[Location data for words and elements]
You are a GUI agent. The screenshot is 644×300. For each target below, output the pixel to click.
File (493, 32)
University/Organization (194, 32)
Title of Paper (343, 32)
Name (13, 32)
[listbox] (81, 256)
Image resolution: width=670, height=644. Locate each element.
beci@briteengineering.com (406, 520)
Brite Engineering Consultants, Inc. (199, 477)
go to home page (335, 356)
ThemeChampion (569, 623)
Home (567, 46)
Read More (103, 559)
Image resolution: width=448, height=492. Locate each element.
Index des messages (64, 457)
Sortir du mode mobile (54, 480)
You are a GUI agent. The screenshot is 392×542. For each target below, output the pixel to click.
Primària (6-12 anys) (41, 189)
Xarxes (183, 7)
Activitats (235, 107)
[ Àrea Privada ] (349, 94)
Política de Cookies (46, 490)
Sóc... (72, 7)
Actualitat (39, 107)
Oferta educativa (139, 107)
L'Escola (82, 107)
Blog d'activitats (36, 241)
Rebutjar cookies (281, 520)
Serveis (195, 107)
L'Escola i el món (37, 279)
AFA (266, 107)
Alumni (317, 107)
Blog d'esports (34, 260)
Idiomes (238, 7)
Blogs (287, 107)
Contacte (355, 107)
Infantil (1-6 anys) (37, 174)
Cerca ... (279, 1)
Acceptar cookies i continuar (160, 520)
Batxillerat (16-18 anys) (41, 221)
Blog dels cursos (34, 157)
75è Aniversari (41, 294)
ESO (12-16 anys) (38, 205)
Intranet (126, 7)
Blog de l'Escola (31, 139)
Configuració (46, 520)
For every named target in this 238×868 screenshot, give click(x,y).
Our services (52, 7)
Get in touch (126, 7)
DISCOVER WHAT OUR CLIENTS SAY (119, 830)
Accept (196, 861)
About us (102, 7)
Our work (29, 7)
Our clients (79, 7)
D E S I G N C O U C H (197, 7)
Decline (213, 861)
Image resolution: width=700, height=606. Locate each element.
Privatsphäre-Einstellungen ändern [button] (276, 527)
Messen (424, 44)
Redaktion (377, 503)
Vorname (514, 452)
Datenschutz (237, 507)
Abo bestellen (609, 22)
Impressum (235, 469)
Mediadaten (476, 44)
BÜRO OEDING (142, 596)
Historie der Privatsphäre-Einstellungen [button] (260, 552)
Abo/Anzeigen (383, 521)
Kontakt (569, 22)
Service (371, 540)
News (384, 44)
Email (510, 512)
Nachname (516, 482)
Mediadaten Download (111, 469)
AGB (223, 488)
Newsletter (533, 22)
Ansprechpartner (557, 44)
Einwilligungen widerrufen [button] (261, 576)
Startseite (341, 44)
==
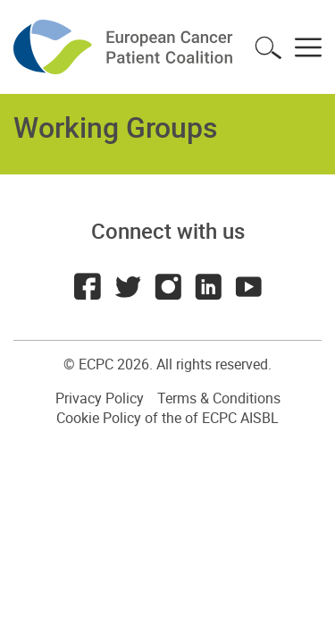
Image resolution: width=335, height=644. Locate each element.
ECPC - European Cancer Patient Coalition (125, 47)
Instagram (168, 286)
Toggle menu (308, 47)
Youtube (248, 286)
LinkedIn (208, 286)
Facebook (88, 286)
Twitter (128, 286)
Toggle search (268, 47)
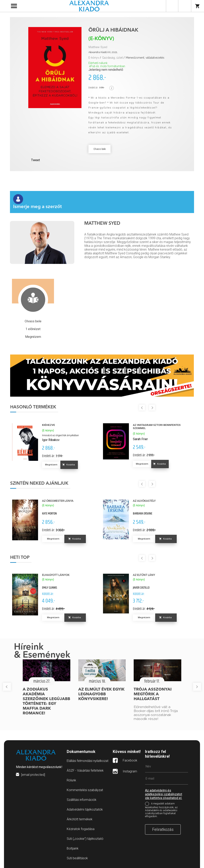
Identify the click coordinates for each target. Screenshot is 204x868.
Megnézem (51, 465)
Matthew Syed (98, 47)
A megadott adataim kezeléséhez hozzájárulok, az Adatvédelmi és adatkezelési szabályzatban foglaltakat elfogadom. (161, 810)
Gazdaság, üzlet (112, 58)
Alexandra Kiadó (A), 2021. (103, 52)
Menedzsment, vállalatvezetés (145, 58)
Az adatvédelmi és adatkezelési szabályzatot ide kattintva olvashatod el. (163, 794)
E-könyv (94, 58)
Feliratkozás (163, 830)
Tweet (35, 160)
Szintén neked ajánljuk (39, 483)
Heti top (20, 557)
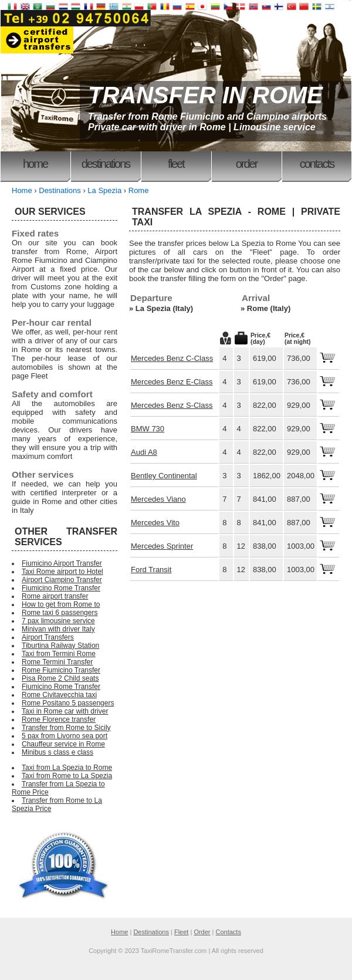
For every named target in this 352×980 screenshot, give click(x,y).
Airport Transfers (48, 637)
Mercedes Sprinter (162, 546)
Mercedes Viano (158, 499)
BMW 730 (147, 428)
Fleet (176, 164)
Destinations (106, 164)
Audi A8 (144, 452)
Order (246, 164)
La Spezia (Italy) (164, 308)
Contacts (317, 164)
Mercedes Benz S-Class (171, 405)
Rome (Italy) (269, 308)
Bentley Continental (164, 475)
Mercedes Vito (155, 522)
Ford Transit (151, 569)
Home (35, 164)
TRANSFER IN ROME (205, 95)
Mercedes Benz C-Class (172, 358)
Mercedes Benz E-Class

## Exercise task
Present the items from the line containing "Rebutjar cookies (281, 520)" through the line containing "Blog dels cursos (34, 157)" as a numbered list, omitting any blank lines.

## Task output
1. Rebutjar cookies (281, 520)
2. Serveis (195, 107)
3. L'Escola i el món (37, 279)
4. AFA (266, 107)
5. Alumni (317, 107)
6. Blog d'esports (34, 260)
7. Idiomes (238, 7)
8. Blogs (287, 107)
9. Contacte (355, 107)
10. Infantil (1-6 anys) (37, 174)
11. Cerca ... (279, 1)
12. Acceptar cookies i continuar (160, 520)
13. Batxillerat (16-18 anys) (41, 221)
14. Blog dels cursos (34, 157)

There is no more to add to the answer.